When you return to the path that leads to the fork. Take it and it disappears as the choice lies both ahead and behind. Though both roads lead somewhere, one will take you nowhere.

To stop in the right way is to move on, to spend more of you (not to acquire anything, but to provide more.) To cling to something, to know one has it, to want to use it more, to squeeze all of the enjoyment out of it: to do this conscientiously is to really quit living altogether.

It is to stop fixing one’s attention and one’s thirst on what cannot satisfy it. Though life itself “goes on” and there is no “stopping,” life is forever content with itself, but does not know that it is so.

To leave things alone at the right time: this is the right way to “stop” and the right way to “go on ahead.”

To leave a thing alone before you have had anything to do with it (supposing that you ought to use it, maybe ought to have something to do with it) this is also stopping before you have begun. The less one wants, the more one has got. There is no need to wish for more. Use this philosophy to go on.

MOVING FORWARD

There was a time when we all wanted to make a difference in this fallen world.

It was towards the end of my adolescence when I decided to express only half of what I was feeling through the medium of writing. The reason was simple, but knowing me, one may never know the absolute reason.

This was at which point I discovered that I had turned into a person incapable of expressing more than half of what I felt. So I quit writing altogether.

Then it came again, that desire to to express myself through writing, to maybe exert some spiritual strength again through my rambled thoughts. This was three years ago almost to the day.

This time though it was different, it went deeper, a whole helluva lot deeper. Something grabbed a hold of me, it was as existential as it was ridiculous. It was a need for some kind of purpose that didn’t know the definition of mediocrity.

Was it right of me, to walk away from all that I have known in my life to seek said purpose, to walk my own path, the path in which place I haven’t a clue as to where it leads?

In the end, these are nothing more than open-ended questions that most ask themselves in order to keep life interesting.

And yet, still I continue with writing to this day, years have past, and here I am, employing my consciousness as best as I know how, with my heart on my sleeve, and always something to say, while living in a dream I mean to weave.

A CREATIVE CHOICE

A few posts ago, I had mentioned peeling back the layers of one’s self. And I spoke of the creative masks that some wear as a shield of said self.

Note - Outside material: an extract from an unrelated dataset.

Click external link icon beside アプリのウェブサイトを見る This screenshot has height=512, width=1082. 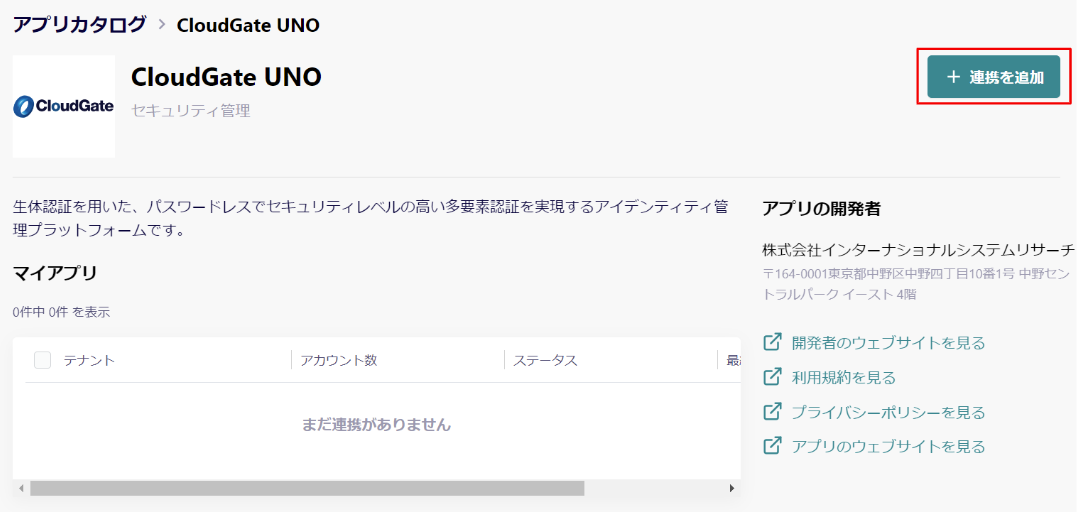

Between writing poetry, fine tuning a novel, trying to keep up with a consistent blog, playing a patron of photography, and working as a Chef for a busy little bar and grill—I often feel like I have bit off more than I can chew.

But it is these outlets that help to keep my mind firing on all cylinders. It, being creativity, is instrumental in keeping my soul sane and my spirit unrestrained.

I’ve come to the realization that these outlets are nothing more than creative avenues that I have taken to shed the layers of who I thought I was, whom I was conditioned to be. They are all just the creative pieces that are slowly putting together the puzzle of me.

At the end of today, I’ll admit it, and tomorrow too. I have always been a hopeless romantic, through and through. And men this day and age aren’t conditioned to admit these things. All I am trying to achieve through creativity is to escape from the clutches of life’s cultured conditioning.

I have become more aware that the ends no longer justify the means. Because there are no ends, there are only means. Life means to carry us from unknown to unknown. Each moment filled with marvelous mysteries, and I know from where I came, but yet do I know where I am going. And this is what the creative journey has always been about.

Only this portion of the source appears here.